AI hallucination on real life game

OmnipotentEntity ( @OmnipotentEntity@beehaw.org ) · 1 year ago

Ah, I see what you mean now. I can confirm at lower visits, KataGo does indeed want to push and cut, and this is a problem. For what it’s worth, at higher visits KataGo sees the problem with the push and cut at wL11, and suggests other moves instead, such as wK13, or tenuki-ing and playing wC9.

I think that wN5 played in the game is premature though, the squeeze play you described would be suicidal for black to try without the push and cut due to the aji at R8.

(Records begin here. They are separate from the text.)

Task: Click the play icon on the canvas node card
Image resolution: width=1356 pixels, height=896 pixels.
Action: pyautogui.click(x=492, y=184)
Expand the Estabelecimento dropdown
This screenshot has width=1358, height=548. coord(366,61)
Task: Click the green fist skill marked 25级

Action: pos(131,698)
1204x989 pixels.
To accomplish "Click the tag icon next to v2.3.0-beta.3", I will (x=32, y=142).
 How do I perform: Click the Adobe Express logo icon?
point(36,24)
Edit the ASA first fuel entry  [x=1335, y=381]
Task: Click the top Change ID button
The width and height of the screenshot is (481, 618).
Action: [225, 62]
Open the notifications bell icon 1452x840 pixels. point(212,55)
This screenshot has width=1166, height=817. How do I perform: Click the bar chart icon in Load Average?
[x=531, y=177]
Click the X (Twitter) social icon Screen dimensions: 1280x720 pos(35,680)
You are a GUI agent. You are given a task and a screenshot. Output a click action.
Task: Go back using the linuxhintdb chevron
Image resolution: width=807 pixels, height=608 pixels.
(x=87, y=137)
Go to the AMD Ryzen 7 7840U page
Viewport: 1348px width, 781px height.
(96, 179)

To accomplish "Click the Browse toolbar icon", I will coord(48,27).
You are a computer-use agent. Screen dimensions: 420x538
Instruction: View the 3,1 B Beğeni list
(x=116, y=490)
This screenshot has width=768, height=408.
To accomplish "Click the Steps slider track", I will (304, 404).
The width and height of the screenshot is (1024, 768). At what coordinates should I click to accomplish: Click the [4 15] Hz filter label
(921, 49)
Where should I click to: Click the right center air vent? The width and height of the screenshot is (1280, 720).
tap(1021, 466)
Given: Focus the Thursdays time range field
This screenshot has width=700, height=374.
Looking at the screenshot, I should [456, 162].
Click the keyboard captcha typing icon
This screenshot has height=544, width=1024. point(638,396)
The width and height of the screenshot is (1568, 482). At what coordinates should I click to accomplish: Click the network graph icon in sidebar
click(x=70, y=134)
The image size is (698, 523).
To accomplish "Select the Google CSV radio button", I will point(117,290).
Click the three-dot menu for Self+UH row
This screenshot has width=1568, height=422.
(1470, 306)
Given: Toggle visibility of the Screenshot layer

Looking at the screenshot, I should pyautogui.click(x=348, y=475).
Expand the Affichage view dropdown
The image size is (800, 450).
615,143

I showed this position to lightvector (the author of KataGo) on the Computer Go Discord, and he had this to say:

Thanks! I looked at this position too and I concur, there is no blind spot, in the sense that there is no important move affecting the tactics that has too low of a policy prior causing it to be not explored or under-explored, even deep into the variations I didn’t find any sign of that.

There is some strong value head errors on positions, where some positions in branches that lead to a win by one side have evaluations part of the way along that are highly positive for the other side, which dissuades the search from thinking they work until potentially a fairly large number of playouts that make it “push through” that hill to discover the true value. That’s the reason why you sometimes see it miss the right move, and why values in the position fluctuate a ton even at fairly large numbers of playouts. More value head training to judge the short-term tactics might help a bit.

In this case I suspect the value head might be too smooth or linear in its extrapolation. Like if you take a position winning for player A, and add 4 different reasons that each at first glance might allow B to win, but each one actually barely doesn’t work, then all of them count for nothing in reality, but if the value head is a little bit inaccurate and also is too linear and assigns some value to each one, the combination of all of them pulling in the same direction and the value head attributing some weight to each one and linearly adding them together might be enough in total to make the value head think B is good. I get a sort of sense that there’s something like that maybe going on here.